Classic platform threads in Java map directly to OS threads. Each costs roughly 1–2MB of stack memory by default, and context-switching between them involves a kernel mode transition. An 8GB heap server running Tomcat with the default 200-thread pool can handle at most 200 simultaneous blocking operations — beyond that, requests queue up and tail latency explodes.

The reactive alternative — Spring WebFlux + Project Reactor — solves this with non-blocking I/O and event loops, but the cost is real: callback chains are harder to read, stack traces become misleading, and every new team member needs weeks to become productive with the reactive mental model.

Virtual threads, previewed in Java 19–20 and finalized in Java 21 via JEP 444, offer a third path. They are JVM-managed lightweight threads — not OS threads — that can be created by the millions and automatically unmount from their underlying “carrier” OS thread whenever they block on I/O.

The Carrier Thread Model

When a virtual thread calls a blocking operation (JDBC query, outbound HTTP, Thread.sleep()), the JVM does the following:

  1. Unmounts the virtual thread from its carrier thread (an OS thread in a small ForkJoinPool).
  2. Saves the virtual thread’s stack to heap memory — typically a few KB, versus ~1MB for a platform thread stack.
  3. Reuses the carrier thread to run other virtual threads that are ready to execute.
  4. Remounts the virtual thread when its I/O operation completes.

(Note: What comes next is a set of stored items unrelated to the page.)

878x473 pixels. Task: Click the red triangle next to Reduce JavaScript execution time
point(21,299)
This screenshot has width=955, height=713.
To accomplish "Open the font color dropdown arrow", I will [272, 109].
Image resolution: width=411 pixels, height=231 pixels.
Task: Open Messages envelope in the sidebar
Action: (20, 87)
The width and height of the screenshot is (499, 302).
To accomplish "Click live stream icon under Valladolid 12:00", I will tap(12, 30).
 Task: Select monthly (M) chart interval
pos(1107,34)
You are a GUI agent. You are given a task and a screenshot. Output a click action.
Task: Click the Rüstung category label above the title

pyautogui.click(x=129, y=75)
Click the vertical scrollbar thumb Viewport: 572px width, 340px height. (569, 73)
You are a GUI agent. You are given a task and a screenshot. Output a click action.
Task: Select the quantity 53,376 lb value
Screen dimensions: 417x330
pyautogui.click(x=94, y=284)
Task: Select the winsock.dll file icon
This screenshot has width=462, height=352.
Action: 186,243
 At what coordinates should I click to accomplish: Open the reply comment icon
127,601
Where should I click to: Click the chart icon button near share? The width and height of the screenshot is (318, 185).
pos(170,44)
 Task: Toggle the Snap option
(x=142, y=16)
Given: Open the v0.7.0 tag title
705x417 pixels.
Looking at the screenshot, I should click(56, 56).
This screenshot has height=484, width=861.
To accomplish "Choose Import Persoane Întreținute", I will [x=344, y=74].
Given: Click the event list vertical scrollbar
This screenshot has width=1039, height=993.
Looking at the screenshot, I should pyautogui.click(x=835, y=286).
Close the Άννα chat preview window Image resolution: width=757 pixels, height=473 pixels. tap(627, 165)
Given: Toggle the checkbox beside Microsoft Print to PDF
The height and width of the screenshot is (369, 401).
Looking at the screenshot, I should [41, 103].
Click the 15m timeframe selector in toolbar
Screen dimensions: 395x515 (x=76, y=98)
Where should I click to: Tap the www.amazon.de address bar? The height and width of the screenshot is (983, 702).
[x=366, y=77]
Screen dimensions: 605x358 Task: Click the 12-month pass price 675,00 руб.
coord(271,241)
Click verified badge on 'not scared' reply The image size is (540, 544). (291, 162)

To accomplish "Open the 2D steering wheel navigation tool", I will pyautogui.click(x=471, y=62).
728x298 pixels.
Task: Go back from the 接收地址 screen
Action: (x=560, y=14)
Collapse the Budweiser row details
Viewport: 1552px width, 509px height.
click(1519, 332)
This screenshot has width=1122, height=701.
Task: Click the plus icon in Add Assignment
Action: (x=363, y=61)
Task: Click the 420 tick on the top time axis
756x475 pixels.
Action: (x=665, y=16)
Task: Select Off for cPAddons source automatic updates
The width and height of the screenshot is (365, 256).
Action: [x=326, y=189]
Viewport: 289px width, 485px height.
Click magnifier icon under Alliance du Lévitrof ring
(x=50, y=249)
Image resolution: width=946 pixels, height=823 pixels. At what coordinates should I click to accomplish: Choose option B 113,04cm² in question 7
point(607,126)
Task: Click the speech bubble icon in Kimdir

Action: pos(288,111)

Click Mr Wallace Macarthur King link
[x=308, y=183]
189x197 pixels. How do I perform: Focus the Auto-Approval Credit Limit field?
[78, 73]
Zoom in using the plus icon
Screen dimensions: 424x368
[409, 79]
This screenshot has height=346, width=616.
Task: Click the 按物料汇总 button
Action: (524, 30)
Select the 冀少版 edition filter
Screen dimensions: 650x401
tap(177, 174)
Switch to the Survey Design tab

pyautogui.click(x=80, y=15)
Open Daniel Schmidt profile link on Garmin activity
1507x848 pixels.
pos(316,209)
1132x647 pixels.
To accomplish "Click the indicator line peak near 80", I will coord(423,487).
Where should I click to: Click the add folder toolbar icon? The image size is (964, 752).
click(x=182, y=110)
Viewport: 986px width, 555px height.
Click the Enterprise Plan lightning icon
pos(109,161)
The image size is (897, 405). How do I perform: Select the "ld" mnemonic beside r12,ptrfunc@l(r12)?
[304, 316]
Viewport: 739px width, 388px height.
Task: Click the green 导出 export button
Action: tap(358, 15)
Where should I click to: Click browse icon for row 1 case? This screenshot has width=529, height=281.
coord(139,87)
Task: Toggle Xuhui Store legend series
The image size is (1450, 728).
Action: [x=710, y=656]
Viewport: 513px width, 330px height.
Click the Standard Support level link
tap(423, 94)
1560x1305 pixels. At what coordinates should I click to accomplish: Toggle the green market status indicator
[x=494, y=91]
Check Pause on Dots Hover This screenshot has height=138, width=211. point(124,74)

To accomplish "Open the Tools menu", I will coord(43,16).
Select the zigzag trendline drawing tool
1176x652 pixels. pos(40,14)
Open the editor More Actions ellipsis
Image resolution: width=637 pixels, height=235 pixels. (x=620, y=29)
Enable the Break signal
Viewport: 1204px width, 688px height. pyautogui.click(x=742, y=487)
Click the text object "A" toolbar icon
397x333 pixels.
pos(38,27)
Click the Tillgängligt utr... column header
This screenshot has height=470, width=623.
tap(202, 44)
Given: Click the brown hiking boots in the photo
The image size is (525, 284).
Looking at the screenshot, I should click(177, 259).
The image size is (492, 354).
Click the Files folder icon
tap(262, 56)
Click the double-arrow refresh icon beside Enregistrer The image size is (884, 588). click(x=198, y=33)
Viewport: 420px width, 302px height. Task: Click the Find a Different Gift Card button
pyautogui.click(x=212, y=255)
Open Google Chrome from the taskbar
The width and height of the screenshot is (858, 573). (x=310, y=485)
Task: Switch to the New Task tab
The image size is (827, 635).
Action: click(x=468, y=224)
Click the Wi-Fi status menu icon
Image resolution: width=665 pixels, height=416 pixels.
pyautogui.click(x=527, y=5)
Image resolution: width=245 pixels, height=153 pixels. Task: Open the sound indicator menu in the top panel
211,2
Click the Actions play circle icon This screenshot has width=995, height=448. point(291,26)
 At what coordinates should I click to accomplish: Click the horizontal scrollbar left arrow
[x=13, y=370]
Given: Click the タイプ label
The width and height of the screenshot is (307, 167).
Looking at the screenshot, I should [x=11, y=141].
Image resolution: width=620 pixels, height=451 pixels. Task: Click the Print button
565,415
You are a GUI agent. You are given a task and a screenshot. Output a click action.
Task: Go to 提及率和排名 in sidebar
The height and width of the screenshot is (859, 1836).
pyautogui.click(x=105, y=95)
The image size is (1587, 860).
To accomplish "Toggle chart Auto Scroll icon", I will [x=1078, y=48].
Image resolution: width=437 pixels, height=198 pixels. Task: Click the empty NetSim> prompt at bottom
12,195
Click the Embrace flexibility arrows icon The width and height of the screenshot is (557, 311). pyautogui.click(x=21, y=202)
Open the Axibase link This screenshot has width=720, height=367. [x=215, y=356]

The result: your application handles the same familiar blocking, synchronous code you’ve always written — but at 10–100x the concurrency. No reactive rewrites, no CompletableFuture chains, no new mental model for your team.


Enabling Virtual Threads in Spring Boot 3.4

Virtual thread support landed in Spring Boot 3.2 and was polished in 3.4 — particularly around @Async method executors and scheduled task handling. The configuration is one line:

spring.threads.virtual.enabled=true

Setting this flag makes Spring Boot automatically configure:

  • Tomcat (or Jetty/Undertow): Spawns a new virtual thread per incoming HTTP request instead of borrowing one from a bounded pool.
  • @Async methods: Backed by a virtual-thread executor instead of a platform-thread pool.
  • Scheduled tasks: Use virtual threads when running concurrently.
  • Spring Integration / Batch: Task executors are also reconfigured.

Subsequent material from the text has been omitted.